───── DATA EXTRACT ─────

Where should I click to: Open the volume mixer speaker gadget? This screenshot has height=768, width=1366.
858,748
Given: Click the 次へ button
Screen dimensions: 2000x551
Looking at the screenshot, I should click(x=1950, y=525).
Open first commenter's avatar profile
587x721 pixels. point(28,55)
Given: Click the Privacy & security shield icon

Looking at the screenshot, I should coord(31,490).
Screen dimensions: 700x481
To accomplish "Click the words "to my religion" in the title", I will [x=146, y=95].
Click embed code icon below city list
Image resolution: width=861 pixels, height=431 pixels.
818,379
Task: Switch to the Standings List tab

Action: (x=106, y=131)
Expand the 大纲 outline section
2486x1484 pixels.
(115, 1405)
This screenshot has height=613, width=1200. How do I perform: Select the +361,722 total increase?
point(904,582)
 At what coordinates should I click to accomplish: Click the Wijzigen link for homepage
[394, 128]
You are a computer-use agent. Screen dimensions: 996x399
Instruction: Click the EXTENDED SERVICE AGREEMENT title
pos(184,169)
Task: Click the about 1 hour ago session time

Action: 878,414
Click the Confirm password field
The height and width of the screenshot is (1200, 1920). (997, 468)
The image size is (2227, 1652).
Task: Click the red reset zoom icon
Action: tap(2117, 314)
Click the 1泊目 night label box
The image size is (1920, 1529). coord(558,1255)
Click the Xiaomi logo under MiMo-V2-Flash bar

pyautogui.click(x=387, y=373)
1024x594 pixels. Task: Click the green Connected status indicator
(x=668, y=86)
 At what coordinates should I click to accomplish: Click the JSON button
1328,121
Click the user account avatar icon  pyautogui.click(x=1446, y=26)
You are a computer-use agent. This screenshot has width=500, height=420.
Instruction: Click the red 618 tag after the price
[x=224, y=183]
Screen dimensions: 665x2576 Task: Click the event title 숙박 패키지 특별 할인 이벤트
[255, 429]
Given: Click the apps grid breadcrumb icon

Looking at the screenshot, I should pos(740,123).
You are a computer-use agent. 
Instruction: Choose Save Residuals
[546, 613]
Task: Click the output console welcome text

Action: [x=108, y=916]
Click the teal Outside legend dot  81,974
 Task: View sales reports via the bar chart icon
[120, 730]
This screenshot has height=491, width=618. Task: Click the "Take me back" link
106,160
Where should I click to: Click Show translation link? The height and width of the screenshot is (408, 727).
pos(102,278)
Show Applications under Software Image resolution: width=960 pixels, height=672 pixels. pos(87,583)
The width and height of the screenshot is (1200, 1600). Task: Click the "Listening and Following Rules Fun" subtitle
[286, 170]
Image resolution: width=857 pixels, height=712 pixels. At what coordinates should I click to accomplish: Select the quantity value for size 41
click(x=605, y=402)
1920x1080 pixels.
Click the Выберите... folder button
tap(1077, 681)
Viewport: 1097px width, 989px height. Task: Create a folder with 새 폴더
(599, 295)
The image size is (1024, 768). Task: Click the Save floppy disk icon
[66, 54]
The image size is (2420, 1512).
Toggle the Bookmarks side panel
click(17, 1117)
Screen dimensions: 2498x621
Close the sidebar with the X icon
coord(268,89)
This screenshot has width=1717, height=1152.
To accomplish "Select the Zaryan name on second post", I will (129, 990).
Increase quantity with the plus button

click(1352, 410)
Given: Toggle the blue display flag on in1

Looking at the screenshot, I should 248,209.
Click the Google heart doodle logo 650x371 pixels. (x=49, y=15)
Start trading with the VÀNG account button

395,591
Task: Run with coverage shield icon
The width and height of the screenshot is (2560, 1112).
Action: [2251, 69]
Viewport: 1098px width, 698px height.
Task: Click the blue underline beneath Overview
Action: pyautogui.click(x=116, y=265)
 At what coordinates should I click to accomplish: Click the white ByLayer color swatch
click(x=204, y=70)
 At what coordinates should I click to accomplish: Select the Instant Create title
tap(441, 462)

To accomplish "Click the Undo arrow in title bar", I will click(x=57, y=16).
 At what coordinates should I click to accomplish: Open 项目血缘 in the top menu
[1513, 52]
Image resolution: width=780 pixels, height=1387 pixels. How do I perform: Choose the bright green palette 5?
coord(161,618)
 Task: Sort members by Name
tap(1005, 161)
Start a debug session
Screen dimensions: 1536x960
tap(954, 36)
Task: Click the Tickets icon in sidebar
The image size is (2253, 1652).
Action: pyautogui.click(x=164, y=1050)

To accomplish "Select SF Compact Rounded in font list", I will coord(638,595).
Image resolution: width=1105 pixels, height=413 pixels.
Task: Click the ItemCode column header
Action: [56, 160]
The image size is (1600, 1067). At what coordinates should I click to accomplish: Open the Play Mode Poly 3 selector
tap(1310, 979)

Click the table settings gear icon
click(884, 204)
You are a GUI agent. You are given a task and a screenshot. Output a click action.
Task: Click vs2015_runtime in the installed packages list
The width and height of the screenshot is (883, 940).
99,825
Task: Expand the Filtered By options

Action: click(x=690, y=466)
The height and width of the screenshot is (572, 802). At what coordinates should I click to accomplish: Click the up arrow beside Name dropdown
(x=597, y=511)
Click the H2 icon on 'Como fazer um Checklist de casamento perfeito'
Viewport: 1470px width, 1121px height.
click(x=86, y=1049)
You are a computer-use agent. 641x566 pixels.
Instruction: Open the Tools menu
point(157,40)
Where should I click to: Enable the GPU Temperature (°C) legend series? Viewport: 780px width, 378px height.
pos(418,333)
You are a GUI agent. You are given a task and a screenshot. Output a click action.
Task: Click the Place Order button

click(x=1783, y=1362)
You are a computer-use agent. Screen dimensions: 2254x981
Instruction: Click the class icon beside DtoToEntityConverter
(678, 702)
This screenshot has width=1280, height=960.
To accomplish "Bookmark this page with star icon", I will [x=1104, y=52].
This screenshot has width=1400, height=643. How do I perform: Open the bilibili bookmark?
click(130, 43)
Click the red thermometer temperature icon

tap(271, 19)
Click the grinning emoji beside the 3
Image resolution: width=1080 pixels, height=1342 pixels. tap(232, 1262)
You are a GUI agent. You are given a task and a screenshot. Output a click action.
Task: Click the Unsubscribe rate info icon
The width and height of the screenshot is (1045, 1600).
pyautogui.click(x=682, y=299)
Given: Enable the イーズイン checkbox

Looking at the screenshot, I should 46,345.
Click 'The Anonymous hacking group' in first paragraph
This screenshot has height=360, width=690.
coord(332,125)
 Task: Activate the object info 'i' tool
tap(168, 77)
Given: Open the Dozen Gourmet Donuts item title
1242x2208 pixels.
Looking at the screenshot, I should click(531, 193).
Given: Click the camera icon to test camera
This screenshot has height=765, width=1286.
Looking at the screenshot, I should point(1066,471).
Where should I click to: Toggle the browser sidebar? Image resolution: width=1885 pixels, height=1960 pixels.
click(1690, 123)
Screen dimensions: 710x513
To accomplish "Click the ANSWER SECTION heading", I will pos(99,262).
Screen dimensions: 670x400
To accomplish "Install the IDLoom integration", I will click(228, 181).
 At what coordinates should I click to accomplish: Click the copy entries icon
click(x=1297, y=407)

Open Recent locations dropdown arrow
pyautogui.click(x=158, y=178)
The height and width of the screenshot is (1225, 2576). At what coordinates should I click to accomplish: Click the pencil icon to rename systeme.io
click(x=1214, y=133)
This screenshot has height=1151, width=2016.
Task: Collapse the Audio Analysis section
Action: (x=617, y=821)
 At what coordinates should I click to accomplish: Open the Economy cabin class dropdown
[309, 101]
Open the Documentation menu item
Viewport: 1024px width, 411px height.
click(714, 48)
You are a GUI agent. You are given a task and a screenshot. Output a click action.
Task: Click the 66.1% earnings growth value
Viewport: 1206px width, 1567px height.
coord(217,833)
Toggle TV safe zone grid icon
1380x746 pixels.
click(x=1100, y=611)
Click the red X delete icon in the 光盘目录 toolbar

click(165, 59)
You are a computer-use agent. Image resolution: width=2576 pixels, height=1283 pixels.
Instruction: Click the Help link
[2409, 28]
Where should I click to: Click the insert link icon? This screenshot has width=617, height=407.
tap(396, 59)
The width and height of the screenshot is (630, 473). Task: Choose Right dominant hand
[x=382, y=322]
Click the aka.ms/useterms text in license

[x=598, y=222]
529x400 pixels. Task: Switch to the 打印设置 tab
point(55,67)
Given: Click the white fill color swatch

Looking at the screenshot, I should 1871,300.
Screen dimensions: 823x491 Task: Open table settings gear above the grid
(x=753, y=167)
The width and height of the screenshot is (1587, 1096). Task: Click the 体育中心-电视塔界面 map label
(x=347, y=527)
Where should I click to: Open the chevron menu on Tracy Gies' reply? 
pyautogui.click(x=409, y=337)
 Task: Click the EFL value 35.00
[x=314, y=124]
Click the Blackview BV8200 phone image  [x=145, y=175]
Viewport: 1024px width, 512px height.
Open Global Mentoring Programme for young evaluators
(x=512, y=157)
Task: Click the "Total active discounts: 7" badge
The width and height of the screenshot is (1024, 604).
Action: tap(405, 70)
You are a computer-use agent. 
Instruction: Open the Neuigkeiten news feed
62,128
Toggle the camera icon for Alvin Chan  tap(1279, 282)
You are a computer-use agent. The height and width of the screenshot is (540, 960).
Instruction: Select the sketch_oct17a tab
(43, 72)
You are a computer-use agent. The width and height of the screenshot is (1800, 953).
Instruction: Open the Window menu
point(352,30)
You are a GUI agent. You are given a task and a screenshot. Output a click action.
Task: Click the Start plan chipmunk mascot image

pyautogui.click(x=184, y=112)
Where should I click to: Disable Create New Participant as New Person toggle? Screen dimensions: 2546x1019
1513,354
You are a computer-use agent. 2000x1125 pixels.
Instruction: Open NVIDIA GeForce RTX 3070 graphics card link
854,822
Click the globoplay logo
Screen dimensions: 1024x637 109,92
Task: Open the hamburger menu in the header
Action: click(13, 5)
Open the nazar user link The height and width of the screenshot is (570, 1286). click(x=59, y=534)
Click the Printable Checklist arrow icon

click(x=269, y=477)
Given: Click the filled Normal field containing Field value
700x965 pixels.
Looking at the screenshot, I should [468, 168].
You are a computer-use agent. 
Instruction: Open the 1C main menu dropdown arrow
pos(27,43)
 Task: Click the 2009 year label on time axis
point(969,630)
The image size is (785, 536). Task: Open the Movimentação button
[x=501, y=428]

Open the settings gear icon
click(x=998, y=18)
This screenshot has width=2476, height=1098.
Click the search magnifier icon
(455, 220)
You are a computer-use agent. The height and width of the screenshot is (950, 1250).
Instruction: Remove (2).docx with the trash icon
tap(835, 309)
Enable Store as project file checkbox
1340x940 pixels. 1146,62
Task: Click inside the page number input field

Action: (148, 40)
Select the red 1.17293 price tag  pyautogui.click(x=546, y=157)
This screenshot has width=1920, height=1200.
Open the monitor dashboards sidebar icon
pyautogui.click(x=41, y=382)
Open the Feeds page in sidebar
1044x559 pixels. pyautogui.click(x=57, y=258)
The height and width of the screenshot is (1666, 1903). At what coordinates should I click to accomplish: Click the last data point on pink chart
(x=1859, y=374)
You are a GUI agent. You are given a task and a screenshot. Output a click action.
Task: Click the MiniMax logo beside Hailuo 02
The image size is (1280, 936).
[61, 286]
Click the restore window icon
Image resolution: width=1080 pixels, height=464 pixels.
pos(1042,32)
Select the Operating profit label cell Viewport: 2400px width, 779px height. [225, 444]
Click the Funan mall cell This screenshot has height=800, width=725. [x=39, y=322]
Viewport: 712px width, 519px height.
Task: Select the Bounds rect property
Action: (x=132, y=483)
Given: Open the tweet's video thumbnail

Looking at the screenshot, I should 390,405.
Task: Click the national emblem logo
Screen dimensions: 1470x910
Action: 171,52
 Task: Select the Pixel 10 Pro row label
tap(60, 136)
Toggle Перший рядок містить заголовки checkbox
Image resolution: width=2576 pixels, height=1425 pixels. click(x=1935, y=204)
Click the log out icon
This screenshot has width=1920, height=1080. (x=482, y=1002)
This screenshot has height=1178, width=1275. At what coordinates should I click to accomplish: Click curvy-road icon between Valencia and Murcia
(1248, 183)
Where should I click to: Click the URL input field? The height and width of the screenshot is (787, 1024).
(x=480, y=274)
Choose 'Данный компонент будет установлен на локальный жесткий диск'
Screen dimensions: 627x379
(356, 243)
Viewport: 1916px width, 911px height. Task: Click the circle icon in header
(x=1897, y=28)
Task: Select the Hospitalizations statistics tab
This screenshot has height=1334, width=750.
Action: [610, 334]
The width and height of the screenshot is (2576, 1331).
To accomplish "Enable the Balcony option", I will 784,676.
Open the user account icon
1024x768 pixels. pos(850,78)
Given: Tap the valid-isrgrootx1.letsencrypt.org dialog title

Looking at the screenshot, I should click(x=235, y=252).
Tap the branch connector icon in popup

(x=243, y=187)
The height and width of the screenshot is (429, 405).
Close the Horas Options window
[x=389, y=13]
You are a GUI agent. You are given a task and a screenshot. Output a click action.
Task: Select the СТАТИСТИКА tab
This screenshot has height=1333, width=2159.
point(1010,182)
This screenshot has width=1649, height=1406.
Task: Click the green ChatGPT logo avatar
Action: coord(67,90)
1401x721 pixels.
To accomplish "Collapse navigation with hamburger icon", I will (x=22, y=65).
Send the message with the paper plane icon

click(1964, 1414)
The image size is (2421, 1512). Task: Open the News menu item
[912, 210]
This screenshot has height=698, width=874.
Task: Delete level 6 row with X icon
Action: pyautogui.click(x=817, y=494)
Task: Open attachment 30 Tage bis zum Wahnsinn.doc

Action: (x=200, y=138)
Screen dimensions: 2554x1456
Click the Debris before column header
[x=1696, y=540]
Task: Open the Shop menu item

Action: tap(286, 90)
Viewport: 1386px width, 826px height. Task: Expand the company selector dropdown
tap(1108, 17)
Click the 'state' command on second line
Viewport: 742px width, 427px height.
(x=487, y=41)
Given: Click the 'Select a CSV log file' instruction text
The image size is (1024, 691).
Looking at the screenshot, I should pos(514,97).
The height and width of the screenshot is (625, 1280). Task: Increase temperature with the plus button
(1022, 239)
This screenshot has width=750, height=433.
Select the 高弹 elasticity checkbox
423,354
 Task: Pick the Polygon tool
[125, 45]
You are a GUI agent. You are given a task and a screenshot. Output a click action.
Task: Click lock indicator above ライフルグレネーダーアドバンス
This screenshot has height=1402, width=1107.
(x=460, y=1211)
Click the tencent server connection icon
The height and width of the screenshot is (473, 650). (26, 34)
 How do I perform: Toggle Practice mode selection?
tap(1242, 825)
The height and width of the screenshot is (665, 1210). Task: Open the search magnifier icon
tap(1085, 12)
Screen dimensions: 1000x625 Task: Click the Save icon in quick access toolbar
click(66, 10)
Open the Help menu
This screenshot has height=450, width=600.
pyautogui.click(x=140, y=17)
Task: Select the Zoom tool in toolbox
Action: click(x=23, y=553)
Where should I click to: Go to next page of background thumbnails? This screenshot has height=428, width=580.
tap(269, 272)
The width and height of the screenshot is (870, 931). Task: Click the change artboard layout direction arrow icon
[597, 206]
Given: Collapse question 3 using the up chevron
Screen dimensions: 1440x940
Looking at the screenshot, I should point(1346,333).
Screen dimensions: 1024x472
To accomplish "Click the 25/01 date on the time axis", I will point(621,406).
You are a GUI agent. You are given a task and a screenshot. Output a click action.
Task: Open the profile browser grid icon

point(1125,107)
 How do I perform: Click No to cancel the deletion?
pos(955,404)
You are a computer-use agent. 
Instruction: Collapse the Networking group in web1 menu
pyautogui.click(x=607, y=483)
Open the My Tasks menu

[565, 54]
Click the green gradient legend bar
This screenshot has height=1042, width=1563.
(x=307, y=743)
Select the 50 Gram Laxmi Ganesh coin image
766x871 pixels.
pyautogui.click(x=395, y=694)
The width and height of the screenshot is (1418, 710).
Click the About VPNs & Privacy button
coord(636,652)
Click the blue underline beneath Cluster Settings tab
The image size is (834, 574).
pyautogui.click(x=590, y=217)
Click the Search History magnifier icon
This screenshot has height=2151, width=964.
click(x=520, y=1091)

─────

- _WRITTEN TASK_
Render the rows between the lines containing "Click the 'state' command on second line" and "(1022, 239)", inclusive, as a Markdown table with columns Row and Line, skipping blank lines.

- _SOLUTION_
| Row | Line |
|---|---|
| 1 | Click the 'state' command on second line |
| 2 | Viewport: 742px width, 427px height. |
| 3 | (x=487, y=41) |
| 4 | Given: Click the 'Select a CSV log file' instruction text |
| 5 | The image size is (1024, 691). |
| 6 | Looking at the screenshot, I should pos(514,97). |
| 7 | The height and width of the screenshot is (625, 1280). Task: Increase temperature with the plus button |
| 8 | (1022, 239) |